■ PROBLEM TO SOLVE ■
Go through the data below and copy each line where the word "February" occurs.

■ STORED DATA ■
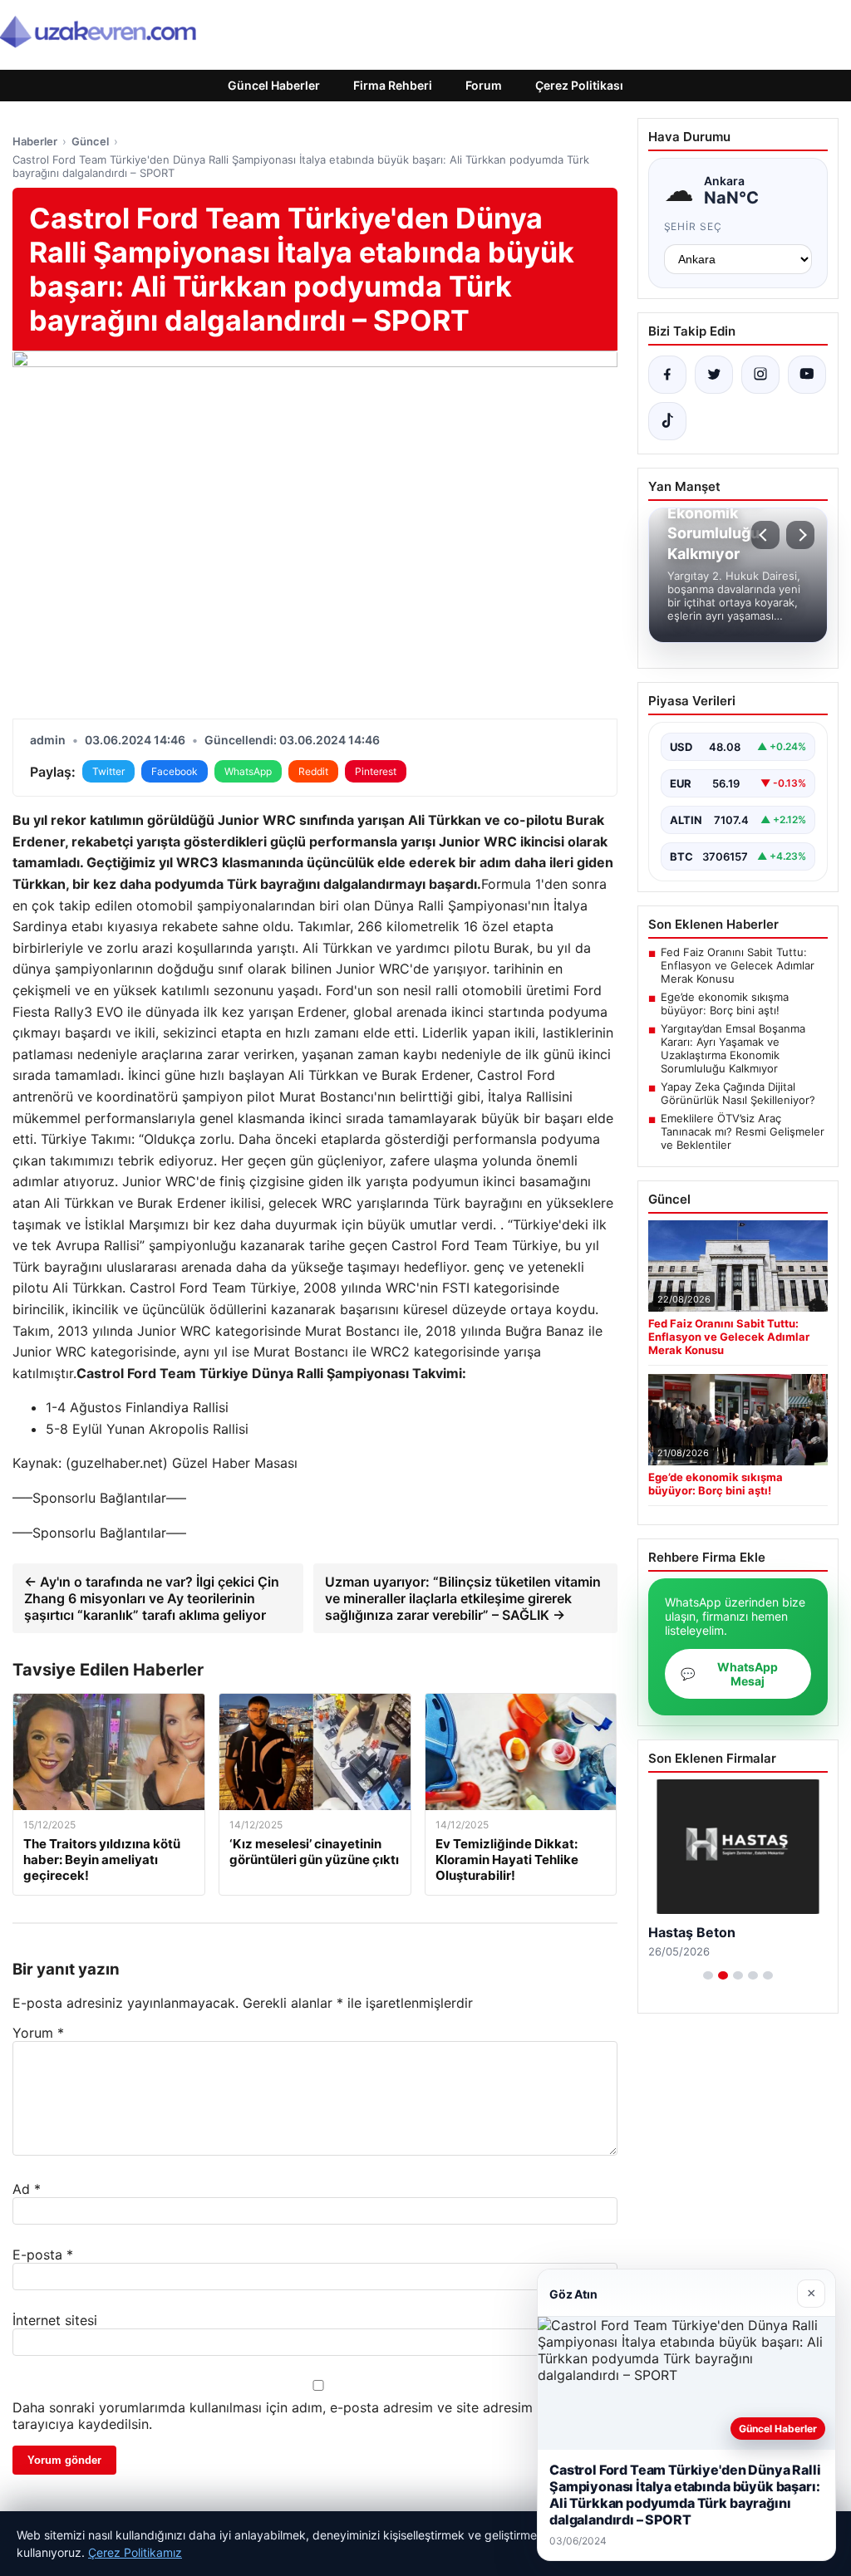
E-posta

---

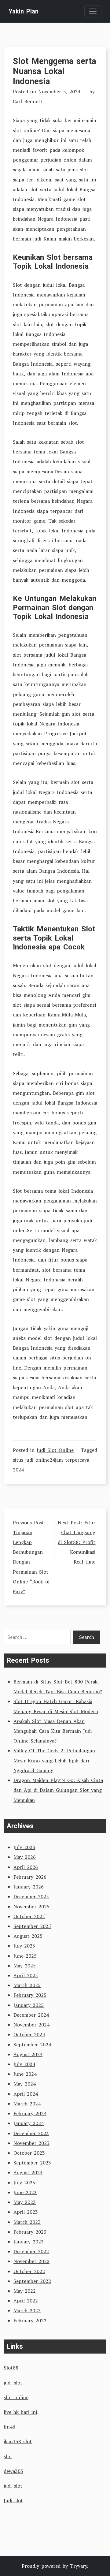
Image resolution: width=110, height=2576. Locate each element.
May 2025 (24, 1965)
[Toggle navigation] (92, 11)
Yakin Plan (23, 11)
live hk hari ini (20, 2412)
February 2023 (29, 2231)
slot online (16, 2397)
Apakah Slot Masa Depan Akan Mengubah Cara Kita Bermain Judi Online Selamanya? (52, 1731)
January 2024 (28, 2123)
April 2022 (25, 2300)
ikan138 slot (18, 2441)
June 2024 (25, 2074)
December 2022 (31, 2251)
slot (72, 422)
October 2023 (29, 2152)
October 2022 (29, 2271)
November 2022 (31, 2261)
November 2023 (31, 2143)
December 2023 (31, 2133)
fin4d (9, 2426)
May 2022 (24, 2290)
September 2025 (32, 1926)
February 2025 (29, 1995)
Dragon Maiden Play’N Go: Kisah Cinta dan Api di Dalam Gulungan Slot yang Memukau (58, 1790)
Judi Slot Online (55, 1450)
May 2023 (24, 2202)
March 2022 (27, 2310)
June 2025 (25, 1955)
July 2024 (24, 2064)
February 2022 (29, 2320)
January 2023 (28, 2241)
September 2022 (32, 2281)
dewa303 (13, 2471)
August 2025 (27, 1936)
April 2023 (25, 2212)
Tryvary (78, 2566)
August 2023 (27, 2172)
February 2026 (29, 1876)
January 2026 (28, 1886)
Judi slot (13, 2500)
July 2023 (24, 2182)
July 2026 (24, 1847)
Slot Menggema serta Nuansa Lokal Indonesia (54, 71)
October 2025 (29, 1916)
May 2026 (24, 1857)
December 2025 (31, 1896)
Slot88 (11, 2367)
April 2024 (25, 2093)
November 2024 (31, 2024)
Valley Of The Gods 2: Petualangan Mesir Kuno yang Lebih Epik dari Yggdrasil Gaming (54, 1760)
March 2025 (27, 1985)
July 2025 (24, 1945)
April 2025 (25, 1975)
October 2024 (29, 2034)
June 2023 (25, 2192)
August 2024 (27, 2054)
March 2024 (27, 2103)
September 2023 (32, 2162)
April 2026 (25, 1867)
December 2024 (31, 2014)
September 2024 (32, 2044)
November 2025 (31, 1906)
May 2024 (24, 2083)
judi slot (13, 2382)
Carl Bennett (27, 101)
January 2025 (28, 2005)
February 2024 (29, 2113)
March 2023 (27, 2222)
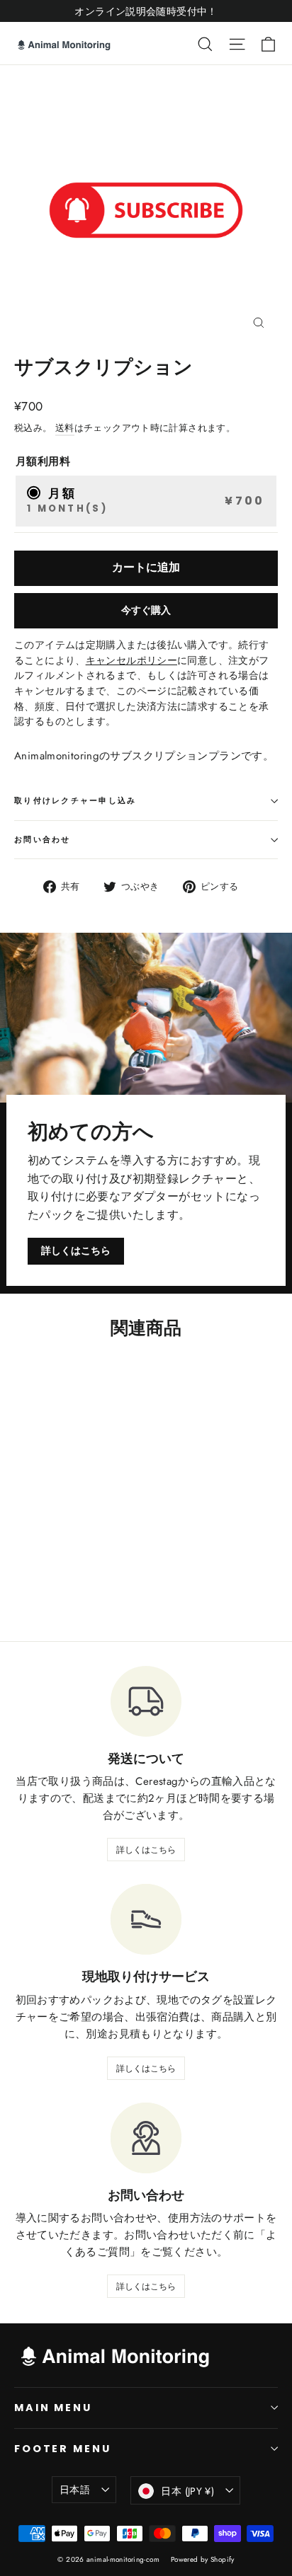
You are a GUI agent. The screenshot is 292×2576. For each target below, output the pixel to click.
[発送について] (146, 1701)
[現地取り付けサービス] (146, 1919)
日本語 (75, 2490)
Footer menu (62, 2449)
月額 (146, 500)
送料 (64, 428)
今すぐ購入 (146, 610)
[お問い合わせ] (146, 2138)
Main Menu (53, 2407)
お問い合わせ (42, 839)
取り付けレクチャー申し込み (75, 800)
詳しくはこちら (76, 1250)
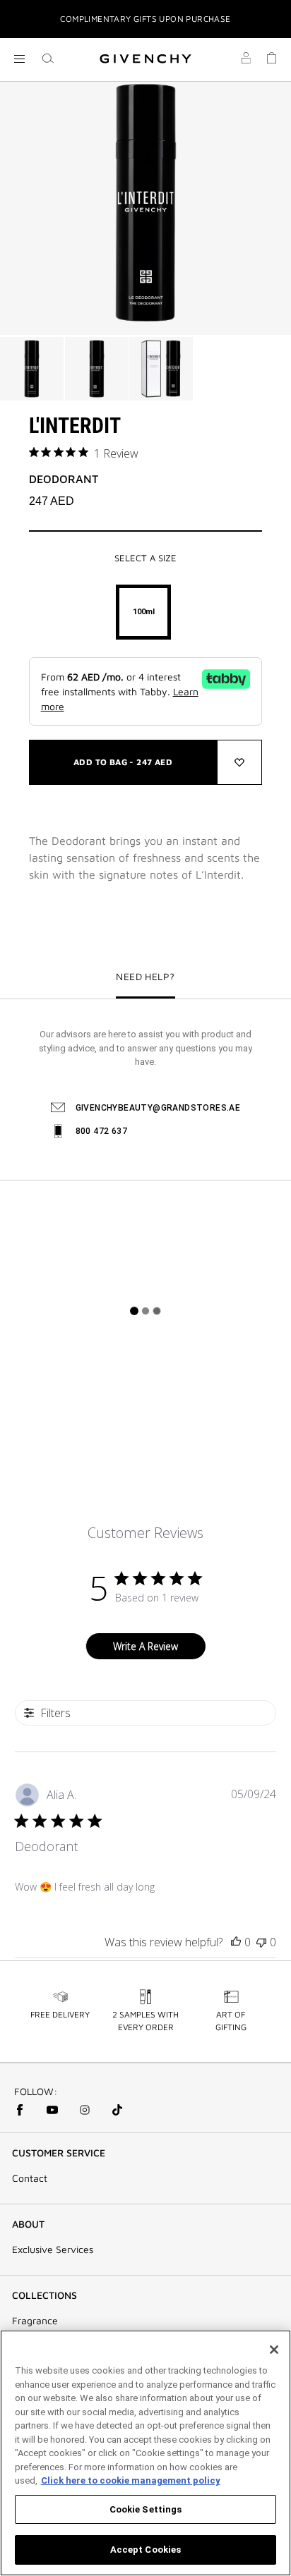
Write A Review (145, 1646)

■ EXPECTED ANSWER ■
February 2023 (29, 2231)
February 2025 (29, 1995)
February 2022 (29, 2320)
February 2026 (29, 1876)
February 2024 (29, 2113)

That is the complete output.